Hi Ryan,
thanks for the great feedback. I agree that some parts might still be
too complex, usability is definitely a continuous effort. For now, the
main goal of PTFs was to unblock people when something cannot be
expressed with SQL or would lead to very inefficient query plans. Also
they rather target a developer persona. Usually, a platform team that
develops PTFs for SQL personas. In the mid-term, I hope that AI will
implement most of the PTFs. So exposing engine primitives / building
blocks for AI is crucial.
Maybe we can also offer a SimpleProcessFunction at some point, once we
know better why and how people use PTFs. Also having more built-in PTFs
that address the most frequent tasks can be very helpful.
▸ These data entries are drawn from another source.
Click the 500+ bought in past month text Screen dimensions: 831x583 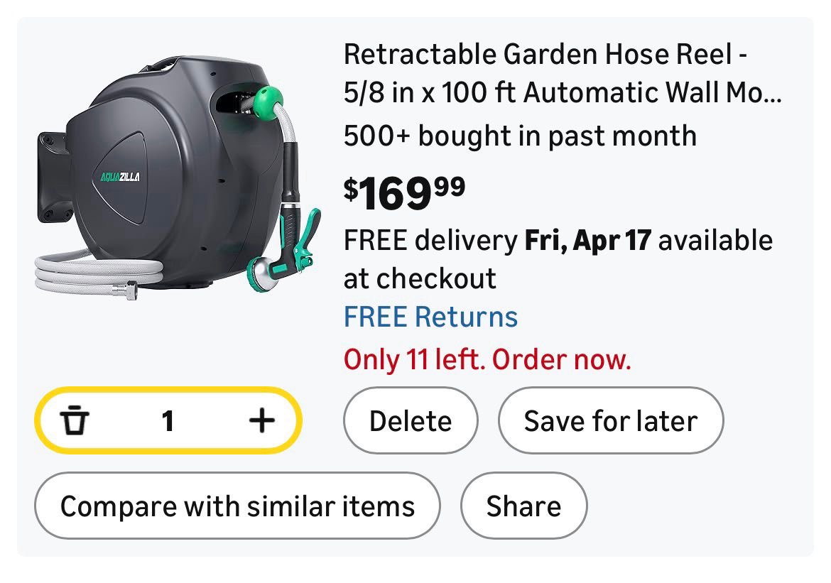point(520,135)
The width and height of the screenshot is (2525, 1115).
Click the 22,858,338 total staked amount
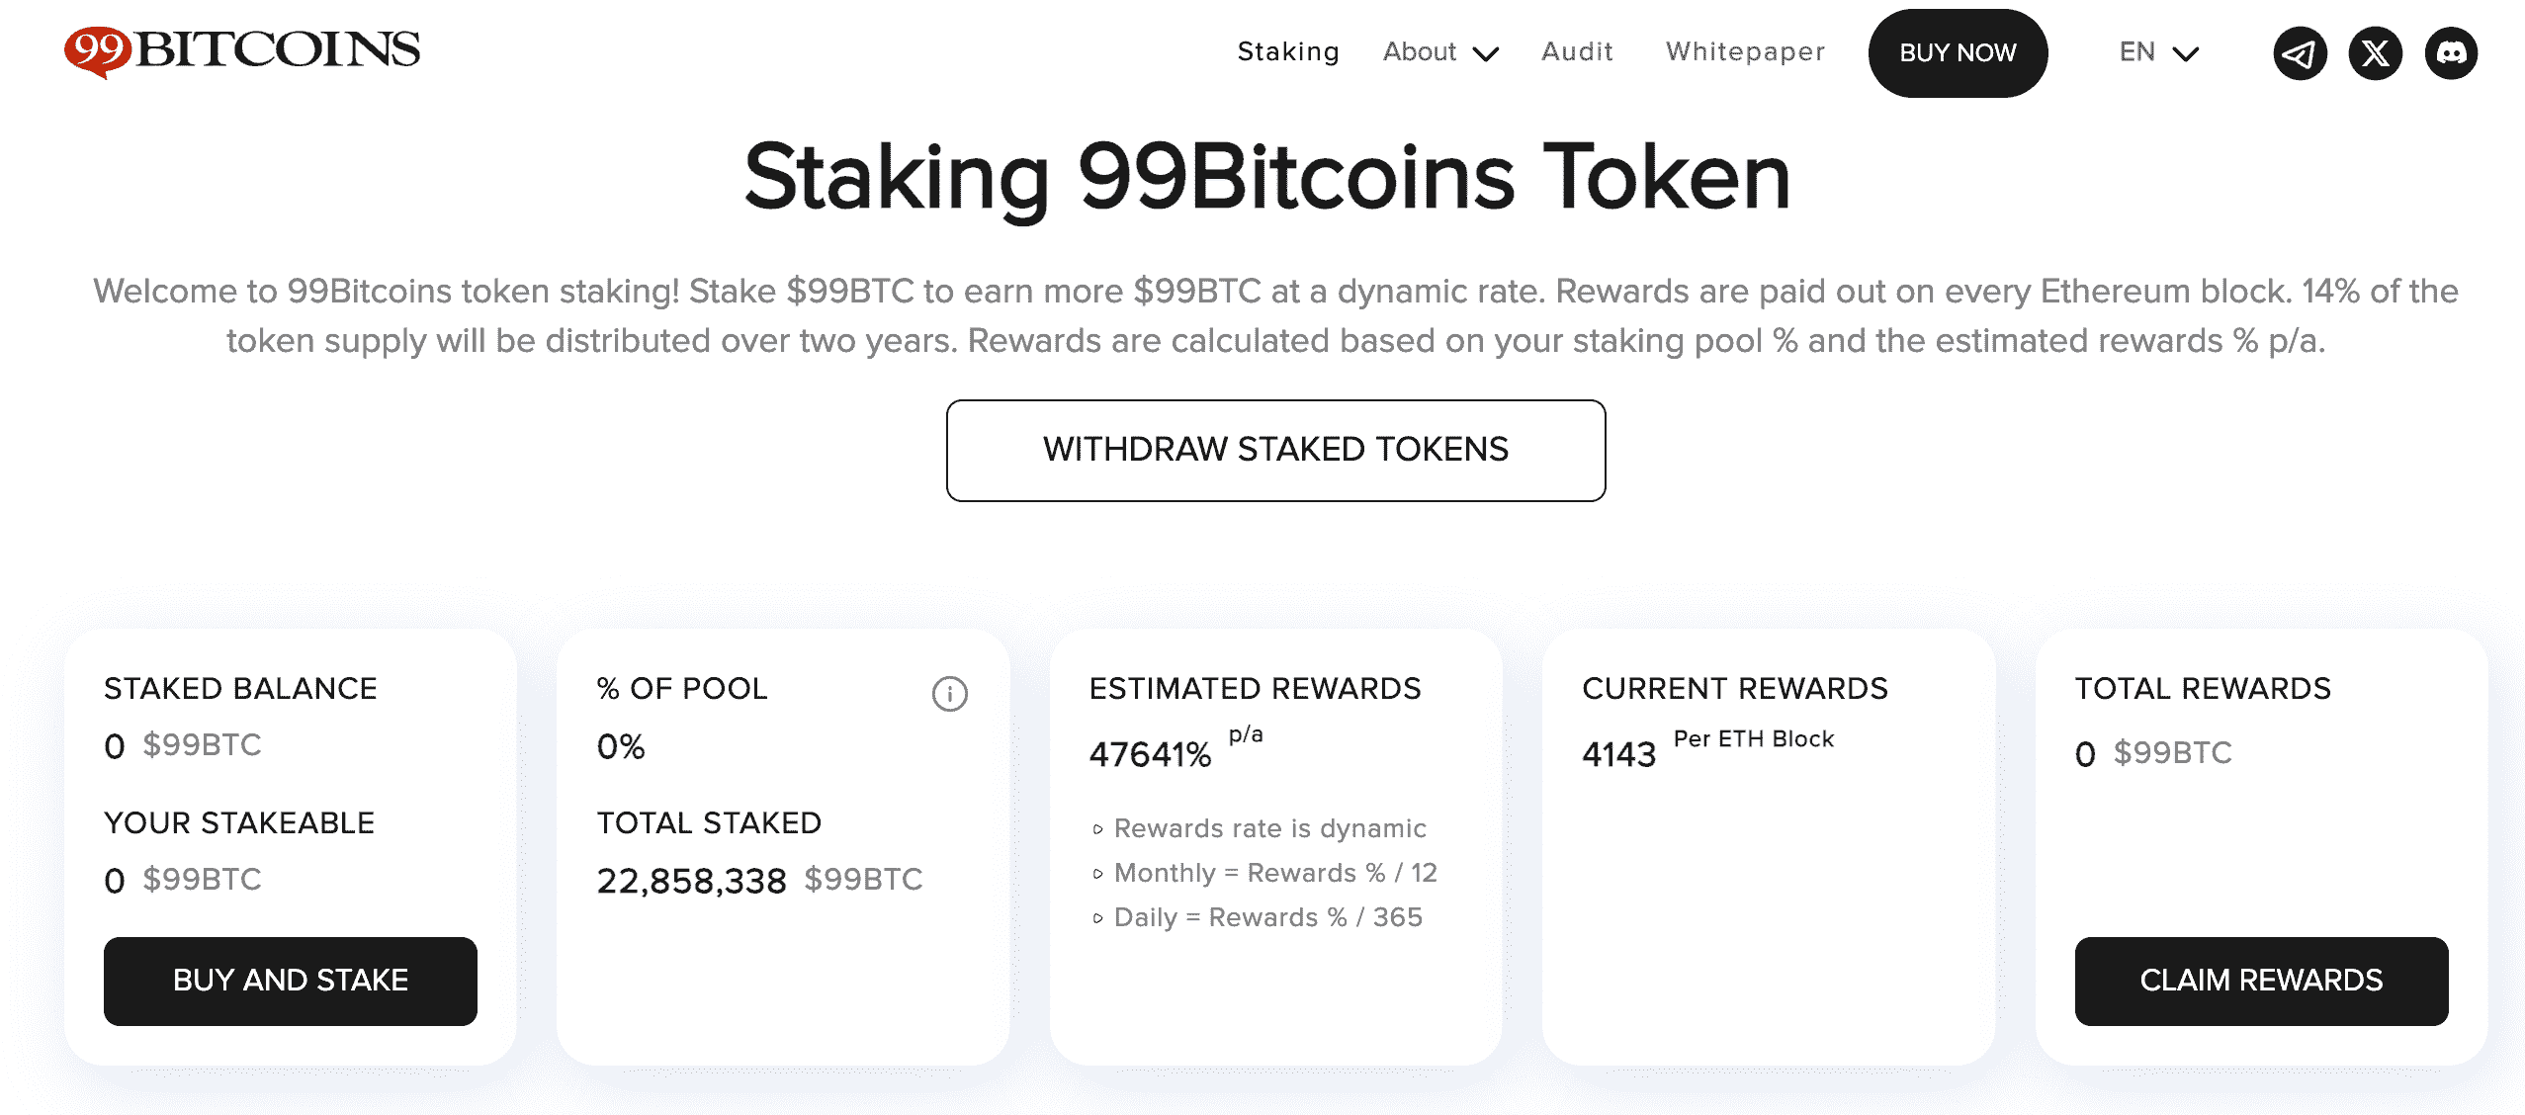(x=691, y=881)
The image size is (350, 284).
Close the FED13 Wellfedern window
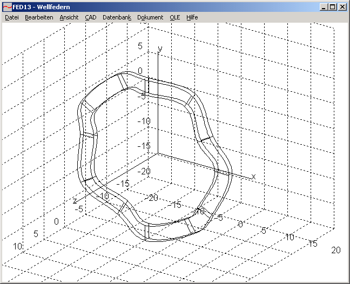(342, 7)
Please continue sharing your experiences: What are frequent tasks? What
do users want to achieve with PTFs?
Cheers,
Timo
On 03.03.26 21:09, Ryan van Huuksloot via dev wrote:
Hi Timo,
Thanks for the FLIP.
Internally, we've started using PTFs and are still figuring out how to best
leverage them.
The improvements you proposed in your FLIP are great.
I wanted to mention the priority order for the 3 improvements you've
recommended. I would prioritize them in the order you stated, based on our
usage. So far I haven't had any broadcast requests but I'm sure they're
coming. The late arriving data will be very helpful.
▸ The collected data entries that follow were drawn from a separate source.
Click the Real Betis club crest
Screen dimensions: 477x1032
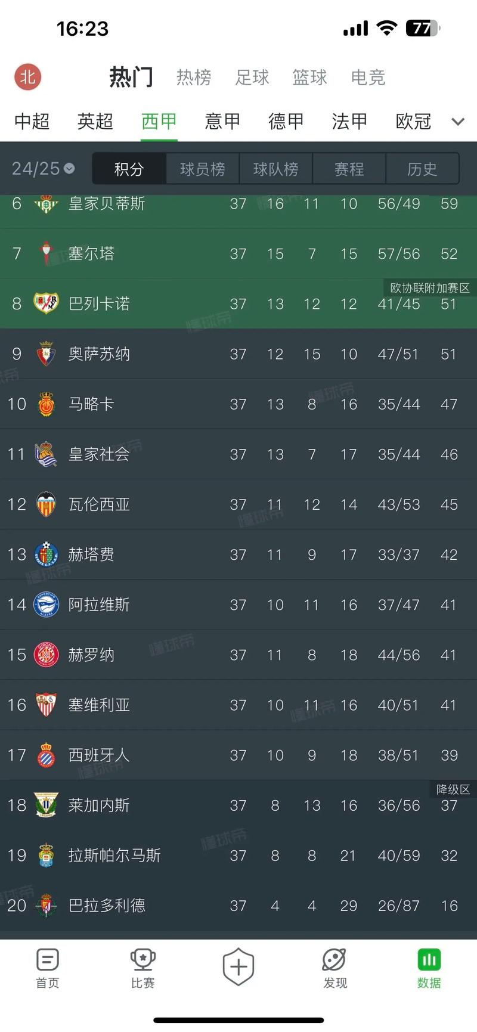(x=47, y=203)
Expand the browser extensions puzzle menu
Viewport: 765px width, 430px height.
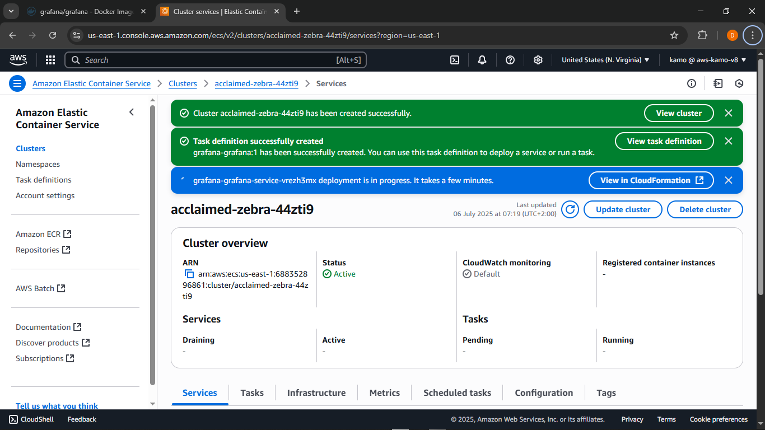pos(702,35)
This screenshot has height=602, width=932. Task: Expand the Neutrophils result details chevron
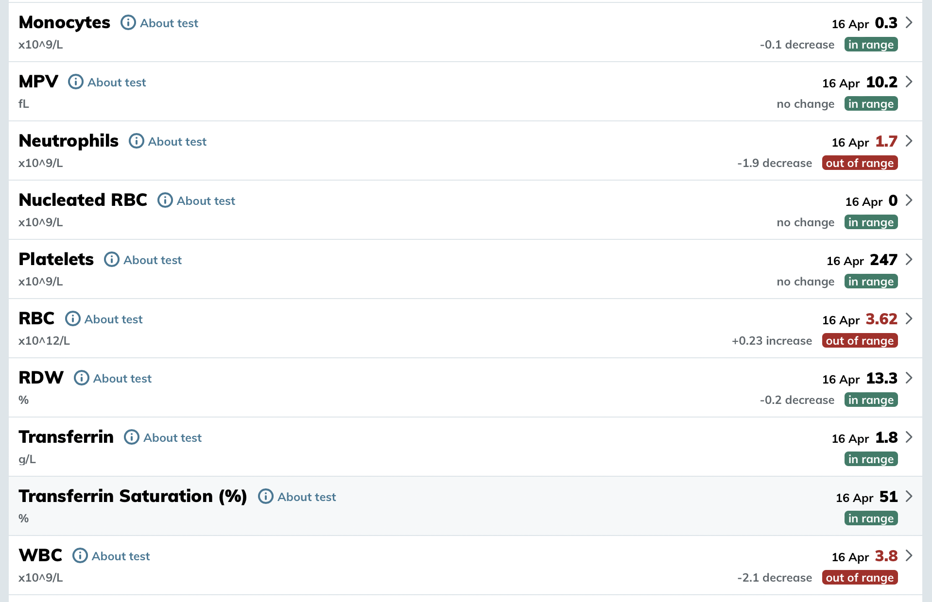(x=909, y=141)
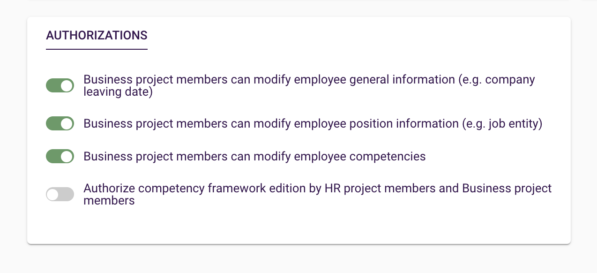Click the 'modify employee position information' label
Image resolution: width=597 pixels, height=273 pixels.
point(271,124)
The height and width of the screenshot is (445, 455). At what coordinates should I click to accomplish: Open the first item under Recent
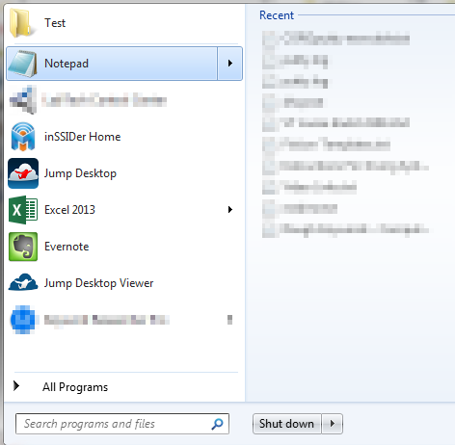point(335,39)
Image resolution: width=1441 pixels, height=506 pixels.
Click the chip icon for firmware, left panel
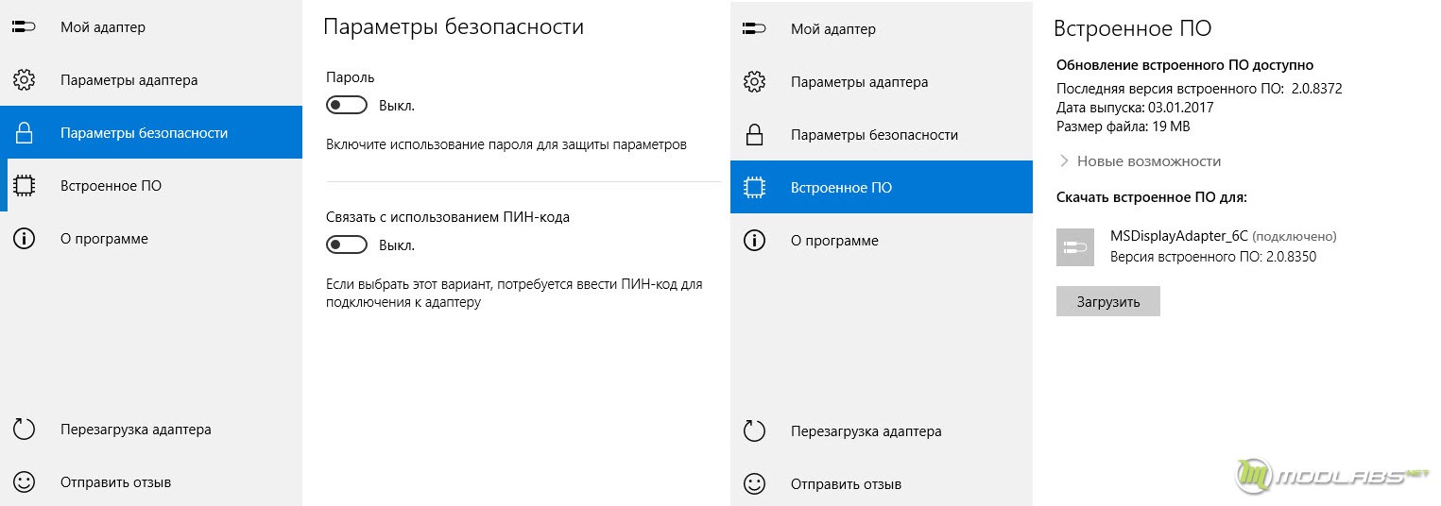(x=24, y=186)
My primary concern with PTFs and large state is generally the complexity of
the state decisions. Most of our SQL developers won't understand when to
use a "[Map][List][Value]View" with a PTF. Specifically this area in the
documentation:
https://nightlies.apache.org/flink/flink-docs-release-2.2/docs/dev/table/functions/ptfs/#large-state
You really need to understand Java concepts to grasp the intricacies of
your decisions when choosing a state mechanism. I wonder if we can simplify
this decision for engineers who may not be Flink and Java experts. It may
not be possible.
Ryan van Huuksloot
Staff Engineer, Infrastructure | Streaming Platform
[image: Shopify]
<https://www.shopify.com/?utm_medium=salessignatures&utm_source=hs_email>
On Tue, Mar 3, 2026 at 3:47 AM Timo Walther <[email protected]> wrote:
Hi everyone,
Just bumping this thread again and happy to gather any feedback you have.
Thanks,
Timo
On 16.02.26 09:35, Timo Walther wrote:
Hi everyone,
the ProcessTableFunction (PTF) feature has been well received by the
Flink community and its adoption is increasing. Since FLIP-440 [1]
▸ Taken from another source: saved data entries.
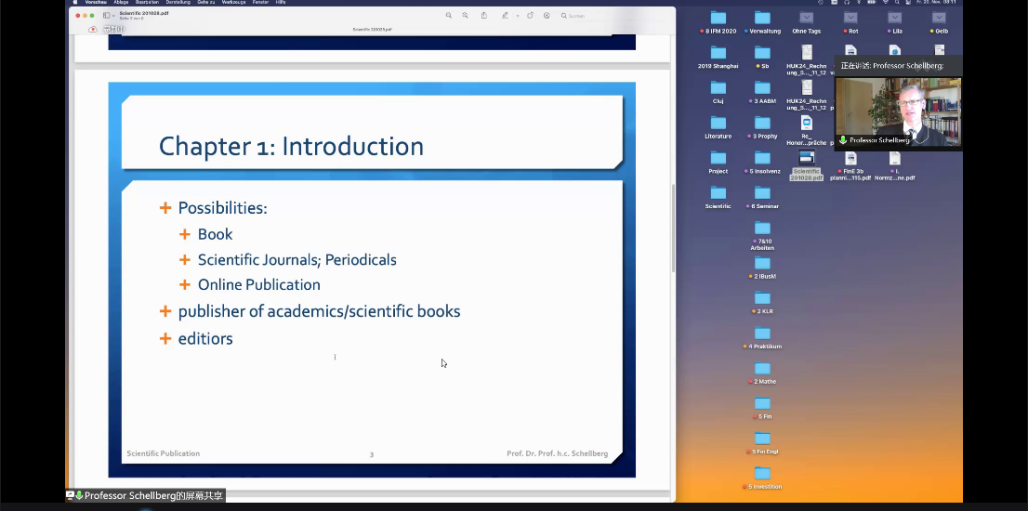Image resolution: width=1028 pixels, height=511 pixels.
Task: Open the 'Ohne Tags' smart folder
Action: (806, 19)
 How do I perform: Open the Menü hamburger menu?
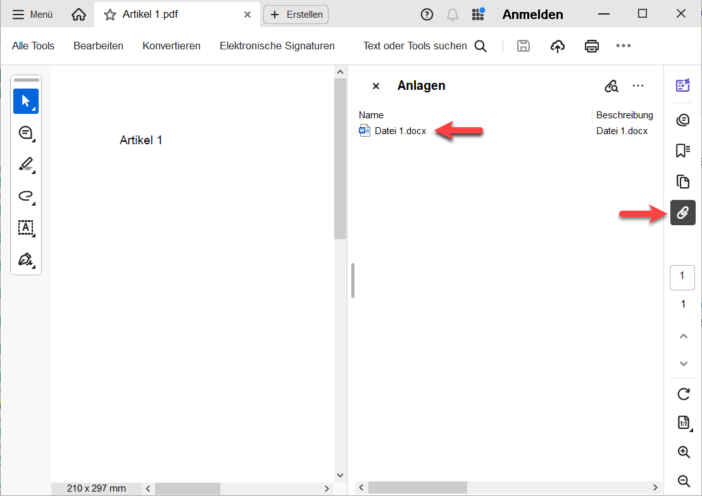click(33, 15)
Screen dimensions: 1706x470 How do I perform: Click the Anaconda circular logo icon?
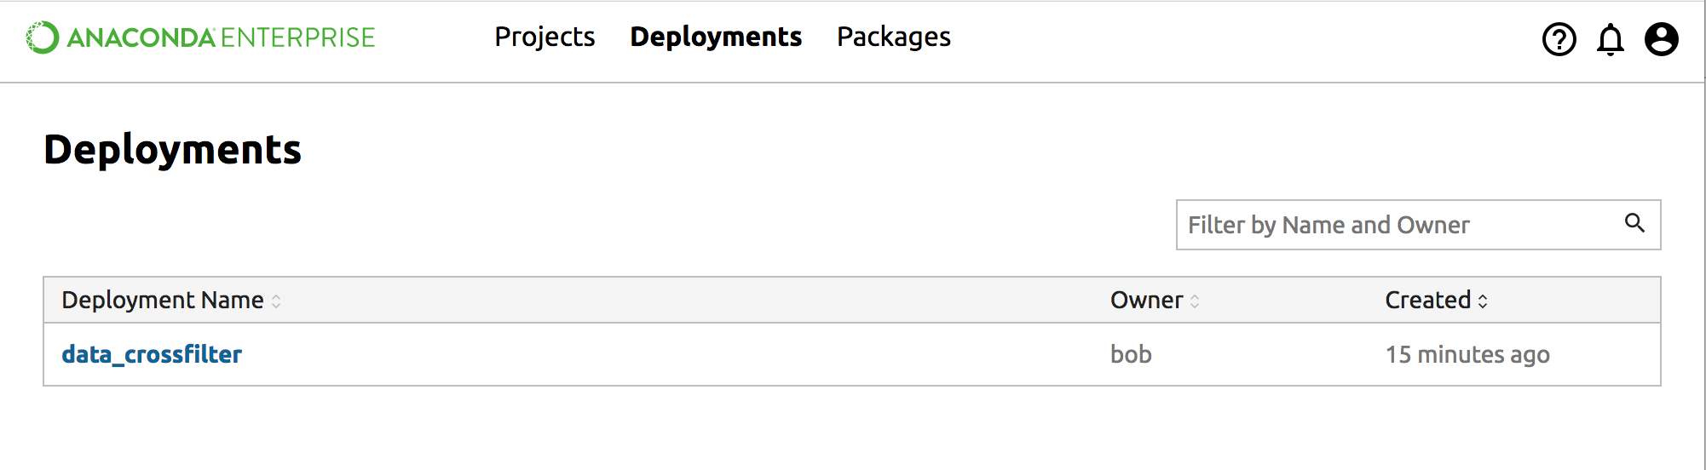tap(43, 37)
introduced a lot of new API and new concepts, some design decisions need
smaller adjustments along late data handling and lazy state access.
Also, talking to community members at Current and Flink Forward
conferences has shown that broadcast state is crucial to bridge the gap
to DataStream API applications for broadcast joining and rule-based
logic.
I would like to propose FLIP-565: Improve ProcessTableFunctions for late
data handling and state access" [2].
This FLIP proposes 3 important PTF improvements:
1) Don’t drop late data in ProcessFunction as data-loss is usually not
intended; similar to DataStream API’s ProcessFunction
2) Introduce ValueView to enable a “supplier”-pattern for state access;
similar to MapView and ListView
3) Introduce BROADCAST_SEMANTIC_TABLE as a new kind of argument to PTFs
Regarding forward compatibility, all proposed items can be made
available in batch mode eventually for a unified experience. From my
point of view, these remaining adjustments should make PTF fully
production ready, I don't expect any major additions in the mid-term.
Looking forward to your feedback.
Thanks,
Timo
[1] https://cwiki.apache.org/confluence/x/pQnPEQ
[2] https://cwiki.apache.org/confluence/x/qIo8G